■ **What this task involves**:
Report every line of the records that includes the word "green".

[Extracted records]
......

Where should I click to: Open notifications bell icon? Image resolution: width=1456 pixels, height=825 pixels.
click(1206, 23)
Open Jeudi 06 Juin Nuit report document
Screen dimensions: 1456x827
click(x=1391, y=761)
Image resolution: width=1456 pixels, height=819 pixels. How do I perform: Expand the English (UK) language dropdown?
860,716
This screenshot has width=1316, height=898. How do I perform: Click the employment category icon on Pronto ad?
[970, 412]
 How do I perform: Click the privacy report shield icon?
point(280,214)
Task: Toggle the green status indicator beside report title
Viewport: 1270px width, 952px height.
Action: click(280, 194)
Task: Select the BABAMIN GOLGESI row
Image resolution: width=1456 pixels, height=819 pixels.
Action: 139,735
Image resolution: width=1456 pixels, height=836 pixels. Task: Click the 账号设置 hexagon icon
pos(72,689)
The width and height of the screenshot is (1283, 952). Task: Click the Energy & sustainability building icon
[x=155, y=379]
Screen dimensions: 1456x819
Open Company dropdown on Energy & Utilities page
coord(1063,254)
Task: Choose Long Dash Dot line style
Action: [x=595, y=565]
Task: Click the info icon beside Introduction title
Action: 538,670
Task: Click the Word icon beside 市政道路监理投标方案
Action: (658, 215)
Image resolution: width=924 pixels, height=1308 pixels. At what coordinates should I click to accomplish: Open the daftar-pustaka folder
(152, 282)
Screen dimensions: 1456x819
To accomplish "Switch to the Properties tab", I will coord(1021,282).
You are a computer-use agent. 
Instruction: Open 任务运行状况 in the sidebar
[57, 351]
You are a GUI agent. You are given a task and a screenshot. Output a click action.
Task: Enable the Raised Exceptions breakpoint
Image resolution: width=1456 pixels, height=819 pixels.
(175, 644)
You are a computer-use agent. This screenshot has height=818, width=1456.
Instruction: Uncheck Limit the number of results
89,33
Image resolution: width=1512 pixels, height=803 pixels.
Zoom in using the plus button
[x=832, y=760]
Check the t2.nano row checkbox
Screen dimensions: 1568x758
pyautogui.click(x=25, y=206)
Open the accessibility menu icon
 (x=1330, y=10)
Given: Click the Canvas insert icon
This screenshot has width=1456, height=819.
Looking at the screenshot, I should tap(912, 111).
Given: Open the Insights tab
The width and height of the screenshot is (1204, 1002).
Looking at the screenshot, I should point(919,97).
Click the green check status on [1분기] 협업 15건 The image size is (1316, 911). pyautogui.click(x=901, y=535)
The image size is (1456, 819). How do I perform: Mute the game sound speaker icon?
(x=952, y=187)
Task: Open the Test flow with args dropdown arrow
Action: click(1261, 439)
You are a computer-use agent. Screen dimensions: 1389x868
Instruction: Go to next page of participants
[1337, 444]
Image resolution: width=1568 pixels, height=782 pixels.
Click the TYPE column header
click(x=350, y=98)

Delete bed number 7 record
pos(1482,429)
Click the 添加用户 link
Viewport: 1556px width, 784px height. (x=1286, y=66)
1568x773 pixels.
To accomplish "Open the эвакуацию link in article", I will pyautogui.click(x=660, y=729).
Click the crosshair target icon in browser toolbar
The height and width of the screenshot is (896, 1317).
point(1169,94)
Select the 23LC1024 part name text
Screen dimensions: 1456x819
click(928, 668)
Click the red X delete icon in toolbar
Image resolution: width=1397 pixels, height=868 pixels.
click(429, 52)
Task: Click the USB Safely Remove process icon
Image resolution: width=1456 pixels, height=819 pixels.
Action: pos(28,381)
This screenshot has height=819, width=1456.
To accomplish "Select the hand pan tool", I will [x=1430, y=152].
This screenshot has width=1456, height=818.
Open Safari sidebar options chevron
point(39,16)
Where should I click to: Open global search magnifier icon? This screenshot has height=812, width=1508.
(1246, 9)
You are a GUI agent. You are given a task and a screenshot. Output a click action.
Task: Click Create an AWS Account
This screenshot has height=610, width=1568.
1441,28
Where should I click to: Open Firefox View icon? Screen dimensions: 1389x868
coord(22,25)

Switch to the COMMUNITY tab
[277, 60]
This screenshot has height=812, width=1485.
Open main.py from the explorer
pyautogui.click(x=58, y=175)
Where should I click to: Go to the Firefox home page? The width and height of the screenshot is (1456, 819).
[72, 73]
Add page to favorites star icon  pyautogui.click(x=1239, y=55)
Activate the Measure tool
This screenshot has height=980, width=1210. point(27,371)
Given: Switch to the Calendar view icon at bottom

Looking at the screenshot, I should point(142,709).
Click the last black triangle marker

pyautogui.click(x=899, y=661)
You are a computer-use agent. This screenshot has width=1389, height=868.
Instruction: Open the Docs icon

......

■ **Solution**:
Task: Toggle the green status indicator beside report title
Click the green check status on [1분기] 협업 15건 The image size is (1316, 911). pyautogui.click(x=901, y=535)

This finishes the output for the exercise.